# Task instructions:
Every entry should come back exactly as written, minus the pictures.

# Records supplied:
__________________________________________________

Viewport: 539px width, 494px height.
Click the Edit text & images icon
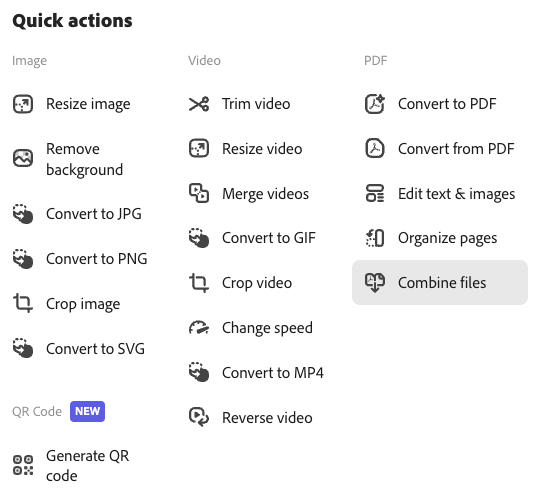click(375, 193)
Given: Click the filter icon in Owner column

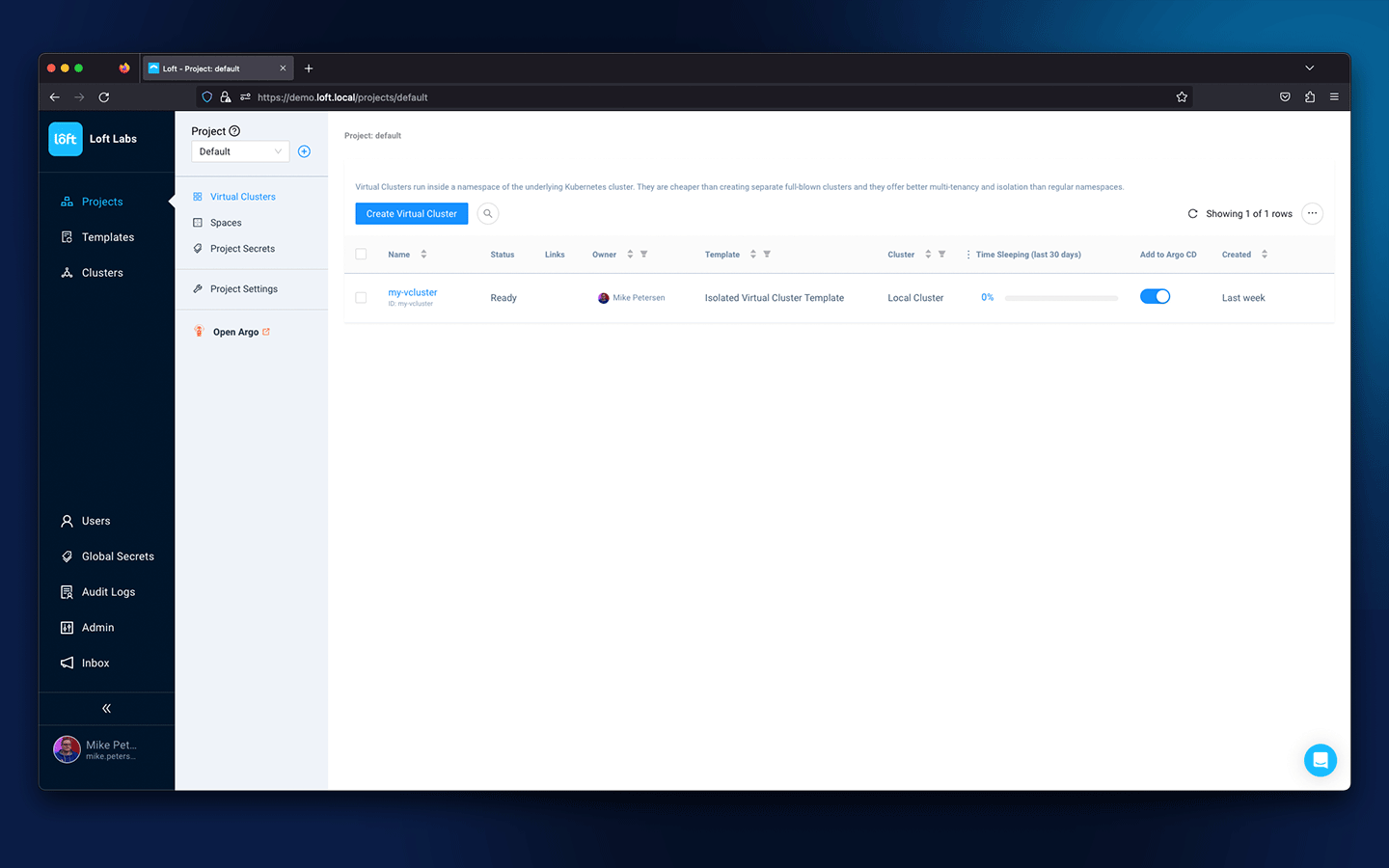Looking at the screenshot, I should pyautogui.click(x=644, y=255).
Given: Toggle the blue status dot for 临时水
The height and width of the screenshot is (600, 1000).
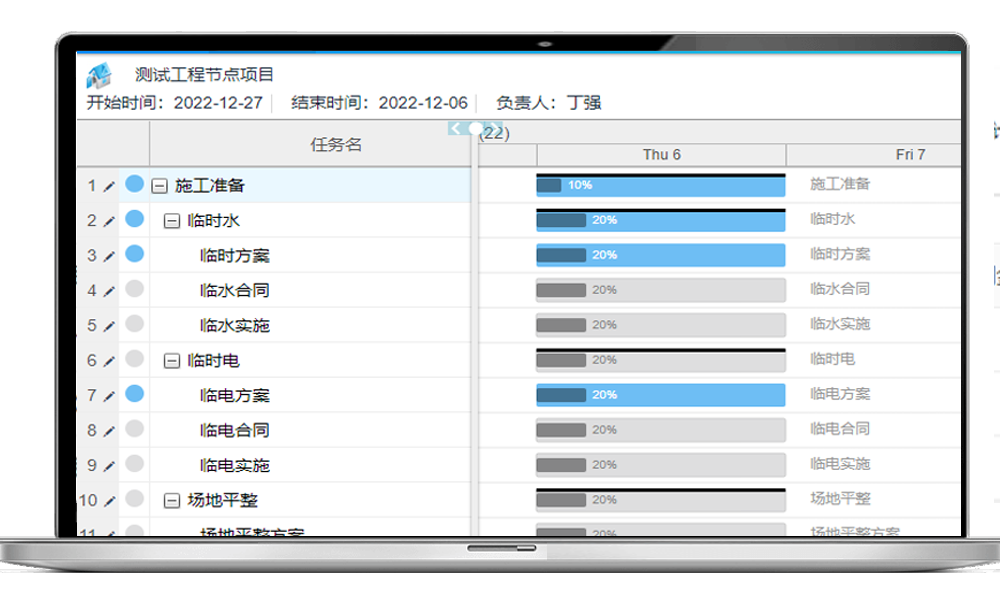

__________________________________________________

# Completed task:
Viewport: 539px width, 494px height.
Click the Edit text & images icon
click(375, 193)
Given: Click the filter icon in Owner column

Looking at the screenshot, I should pyautogui.click(x=644, y=255).
Given: Toggle the blue status dot for 临时水
The height and width of the screenshot is (600, 1000).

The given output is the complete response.